In reading the Book of Jonah, our hero runs away when the Creator has charged him with the duty of preaching to the people in the city of Nineveh. Jonah doesn't want to do this and he jumps on a ship and heads out to the sea. A storm is waged upon the ship of such ferocity that everyone aboard knows that they are being cursed by a higher power and they all pray to their various gods to no avail.

They draw lots at this time trying to decipher who has brought this cursed storm about their vessel. It is Jonah who pulls the lot and finally at this time he admits that he is fleeing the command of his God. Understandably the people on the ship don't think this is very cool and Jonah is cast overboard. Jonah is swallowed by the whale and the seas become calm.

Inside the whale, Jonah prays for forgiveness and says that he will fulfill his calling. The whale spits Jonah up on dry land and he goes about preaching the word to the people of Nineveh. He tells them that the city will be overthrown in the next 40 days. He convinces the people of the city even to their king to fast and wear sackcloth and sit in ashes.
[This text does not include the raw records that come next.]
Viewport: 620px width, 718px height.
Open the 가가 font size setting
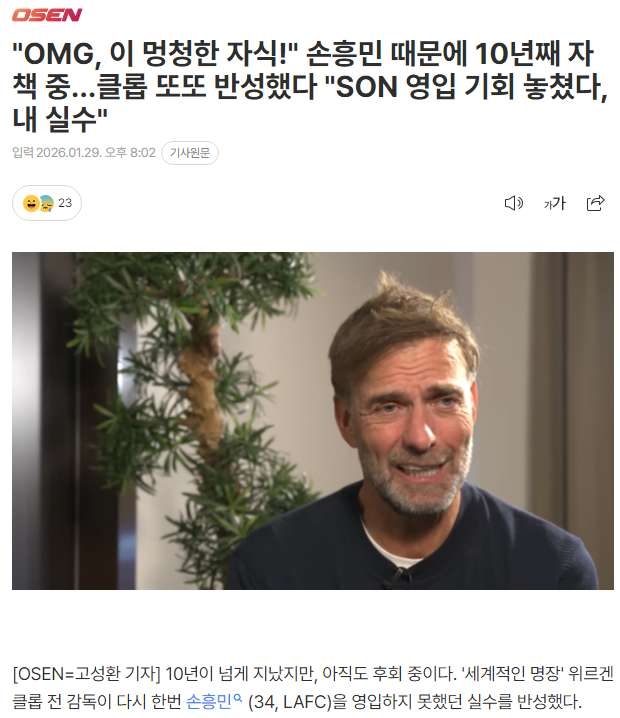coord(555,203)
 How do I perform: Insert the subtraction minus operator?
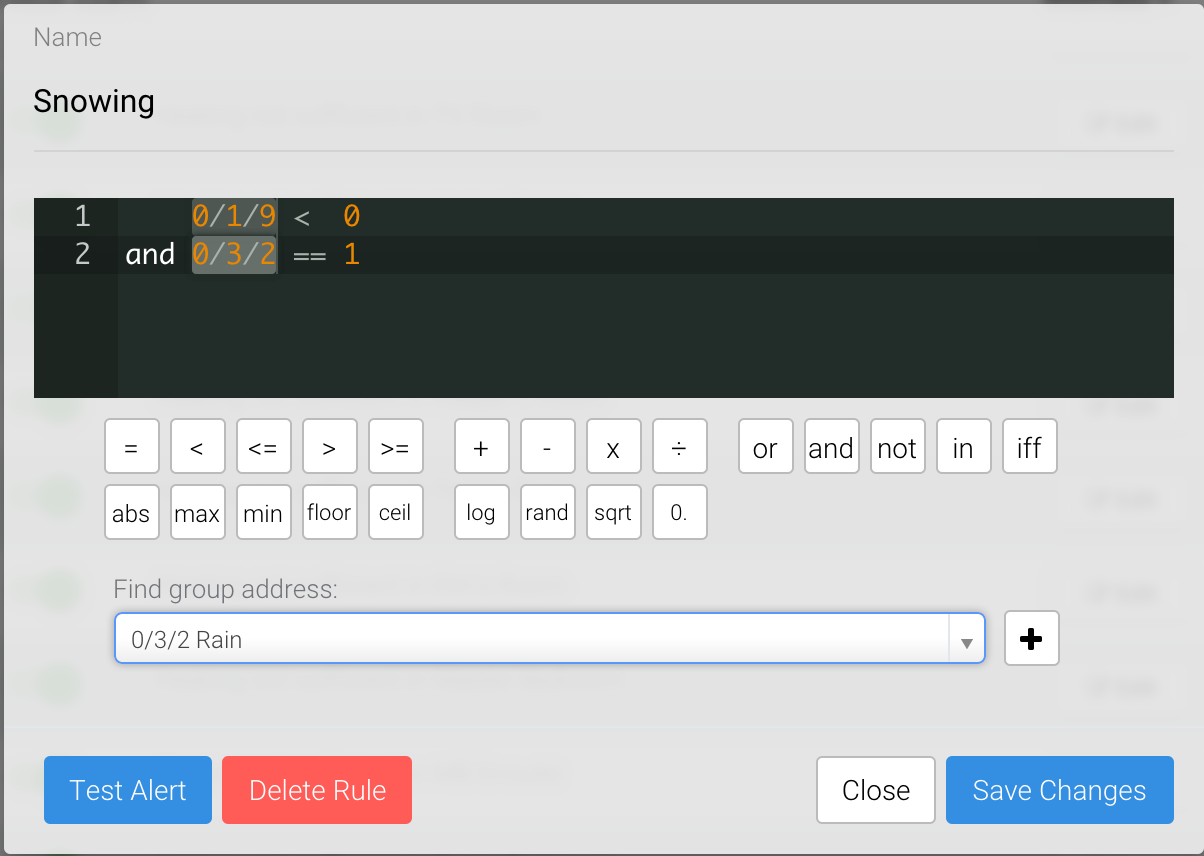547,446
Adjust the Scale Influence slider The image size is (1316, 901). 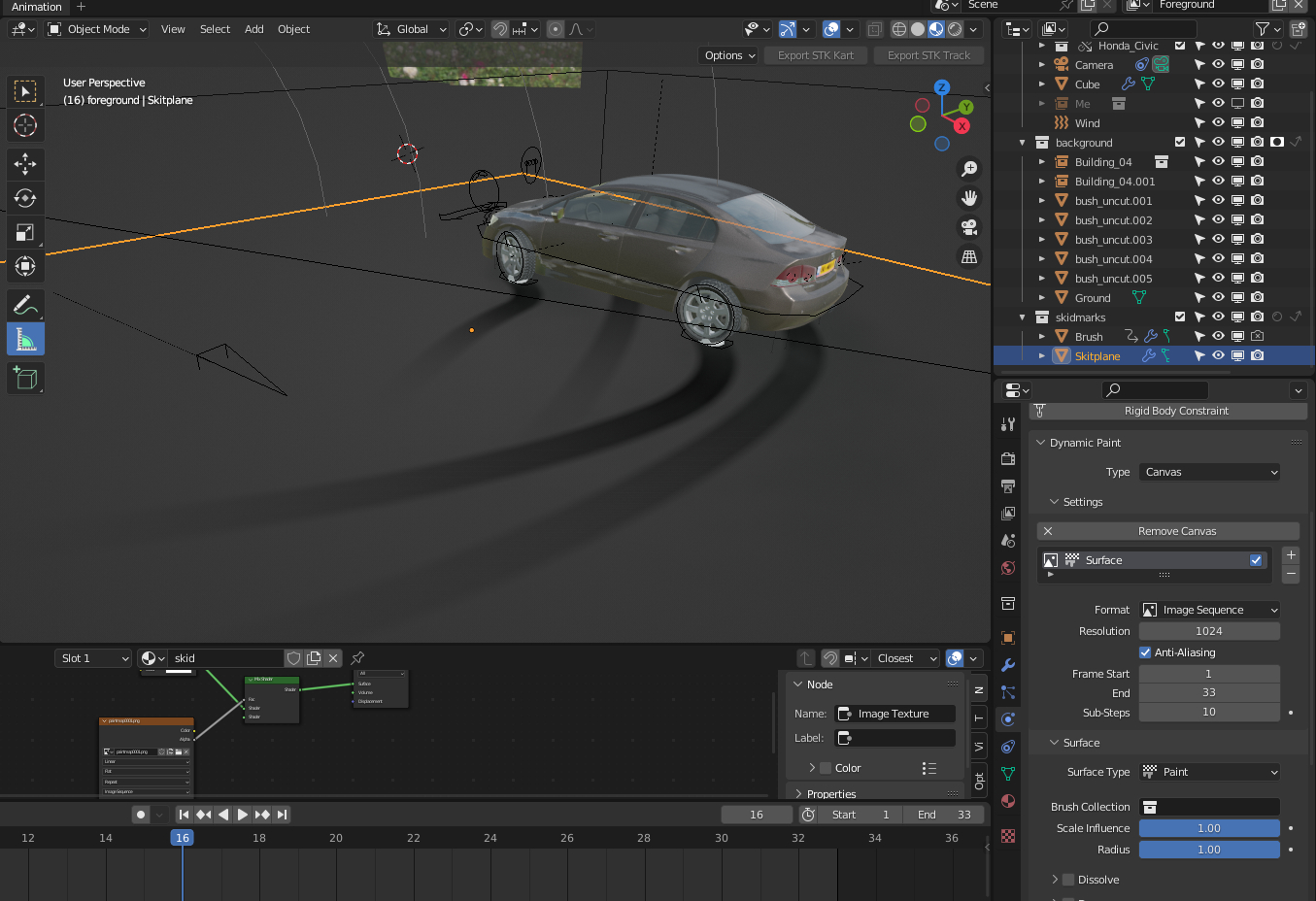click(x=1208, y=828)
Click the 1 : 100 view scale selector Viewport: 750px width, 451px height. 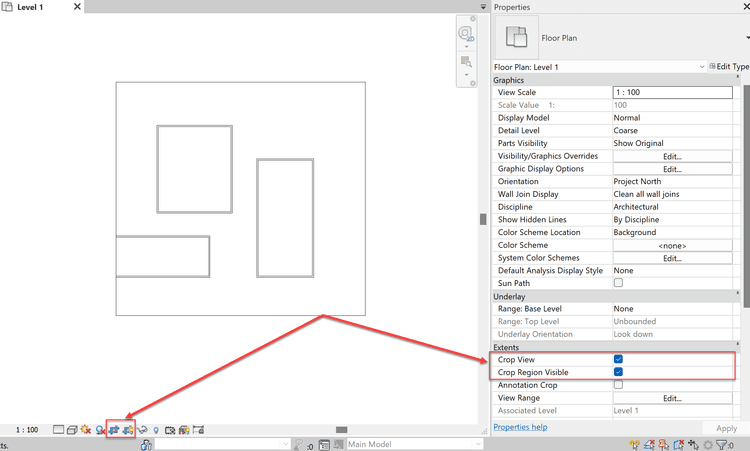[x=27, y=430]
The Creator sees that many of the people of the city are repenting and Nineveh is spared. "But it displeased Jonah exceedingly and he was very angry."
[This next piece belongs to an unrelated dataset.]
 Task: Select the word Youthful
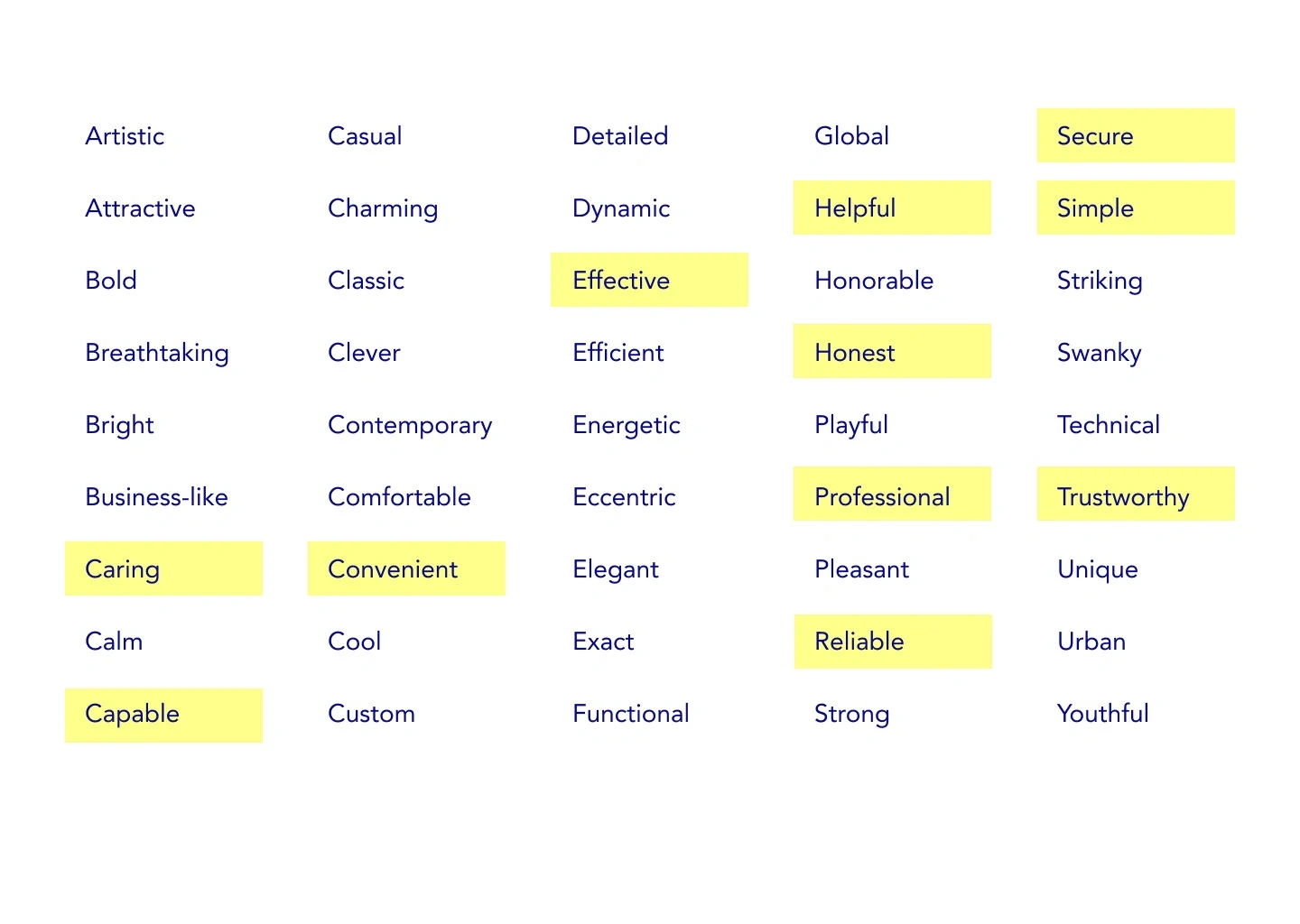(x=1102, y=714)
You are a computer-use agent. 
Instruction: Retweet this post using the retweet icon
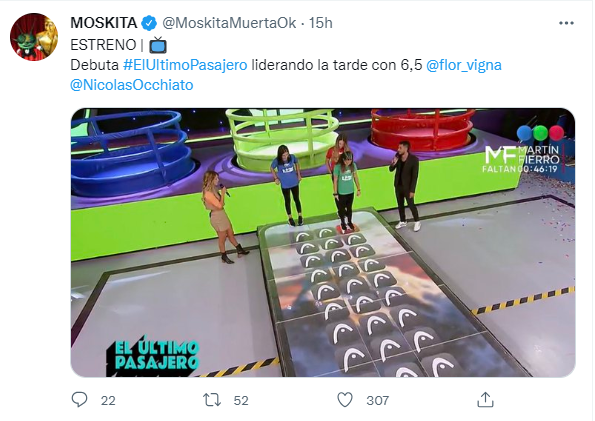point(212,400)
Jonah was preaching the end of days for the people of Nineveh and he was angry that the Creator did not bring it about. Jonah then goes and sits outside the city and stares at it with anger and pretty much pouts for the rest of his life. Jonah could not offer to others the forgiveness given to him by the Creator.

This is not the story that I knew. I wondered what else I had misunderstood about the Bible. That weekend a Jehovah's Witness came by the house and found me outside working in the garden. He provided the proper pronunciation of Nineveh and suggested I read the book of St. Matthew, which is the story of Christ. I said I would.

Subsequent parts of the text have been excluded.